Unfallinlovewithable
A very careful thing that I’ve attempted to do in small spurts throughout the album, without directly teaching or preaching to people, is helping provide them with the tools of how to discern truth and how to analyze the world correctly. Even though this song is primarily (as the title suggests) about falling in love, and how hopeless it can be in the search for someone to fall in love with you, too, the second verse of this song is dedicated to deconstructing a logical fallacy: that one single shred of evidence falsifies a “never”-based argument. We can ignore the evidence, or try to pretend that the evidence is just an exception to the rule, but if we want to be honest, truthful, and consistent, then we must accept when a “never” statement gets disproven.
Paul deals with this exact type of logic in his letter to the church at Corinth. 1 Corinthians 15:12-14 says, “Now if Christ is proclaimed as raised from the dead, how can some of you say that there is no resurrection of the dead?
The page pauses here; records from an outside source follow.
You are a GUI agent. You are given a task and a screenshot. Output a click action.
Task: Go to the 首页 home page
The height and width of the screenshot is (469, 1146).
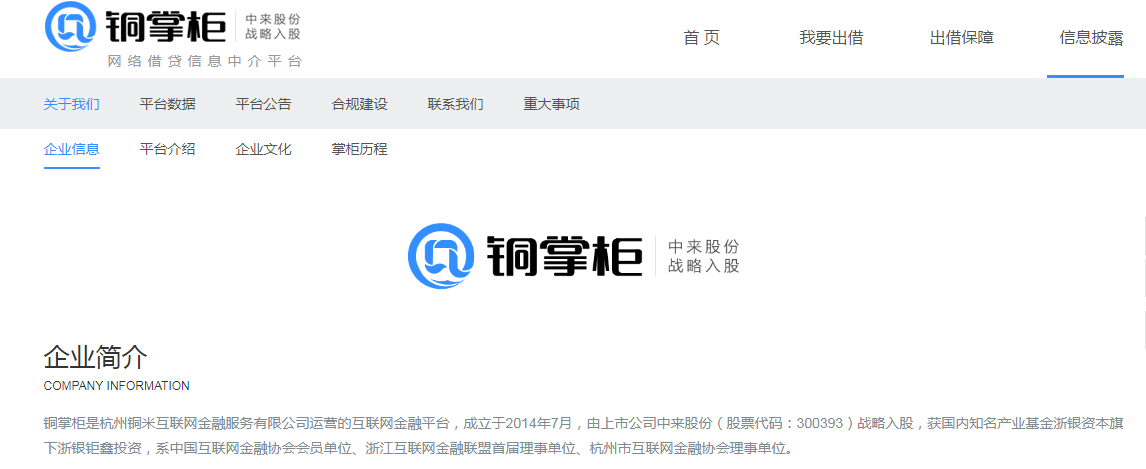pyautogui.click(x=701, y=38)
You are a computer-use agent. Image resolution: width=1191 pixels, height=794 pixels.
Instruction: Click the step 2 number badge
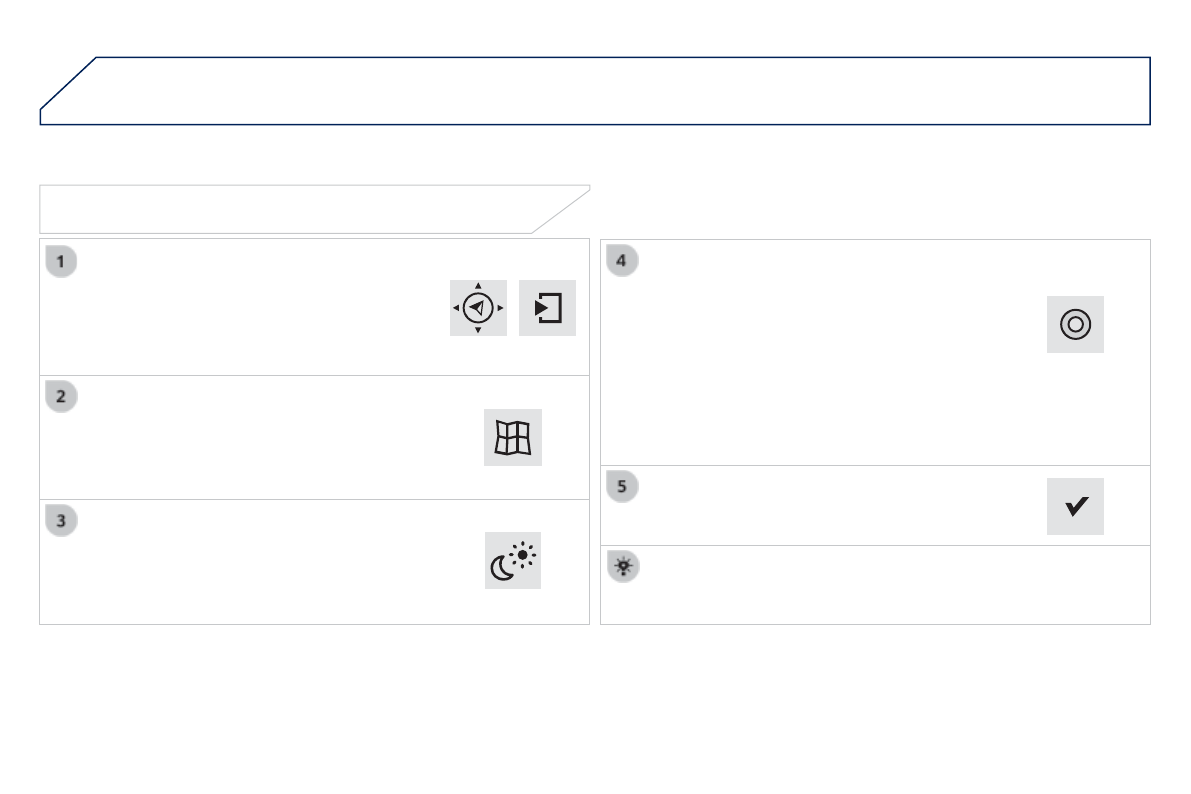(x=61, y=396)
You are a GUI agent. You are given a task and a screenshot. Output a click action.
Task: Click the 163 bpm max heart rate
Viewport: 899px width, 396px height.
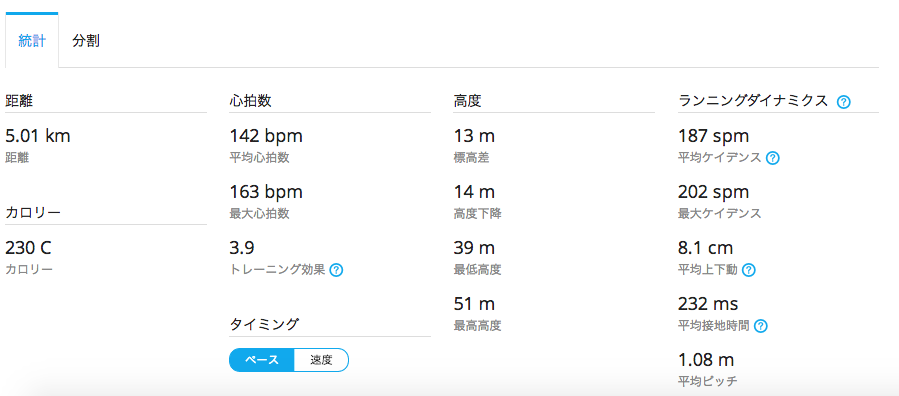tap(266, 192)
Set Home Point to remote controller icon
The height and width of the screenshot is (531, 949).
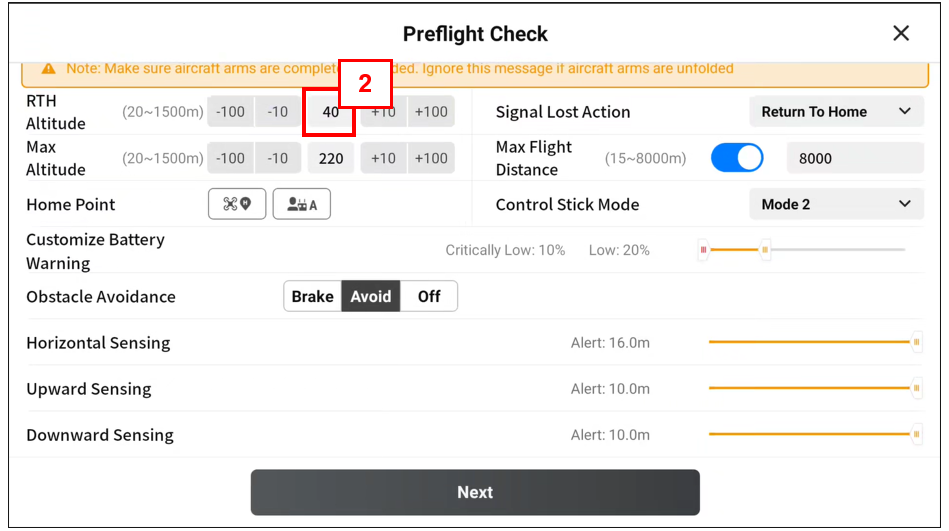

But if there is no resurrection of the dead, then not even Christ has been raised. And if Christ has not been raised, then our preaching is in vain and your faith is in vain.” I’ve seen this logical error come to play in evangelism, as well. Recently, a pair of unitarians visited my best friend, hoping to convince him that God is only one person and that Christ cannot also be God. As part of their argument, they shared the easily disproven (yet oddly popular) misconception that no one believed in the Trinity until the Council of Nicea in AD 325. So my friend pulled out some books and showed them historical, indisputable documentation of early church fathers speaking in trinitarian terms, prior to the year 300. After the duo admitted that what they were looking at was trinitarian belief prior to Nicea, my friend asked them, “So now that you’ve seen this, do you realize that, if you ever tell someone the Trinity was invented at Nicea again, you’ll be lying?”
The hope I’m trying to offer in this closing track of the album is that, if someone has ever loved you, you can no longer say that you are unlovable or that you have never been loved. You don’t get to believe that falsehood any longer. For the sake of thematic consistency, I kept the song limited to the romantic potential between only two people (the narrator and the person being sung to), but in an earlier draft of the lyrics, I had a line about how the ultimate thing that destroys the lie that you are unlovable is that God loves you. And better yet, he set his love upon you long before you could have done anything to earn his love — which means that you can’t do anything to lose his love, either. So while I unfortunately needed to cut that line from this song, the fact remains true: “We love because he first loved us” (1 John 4:19).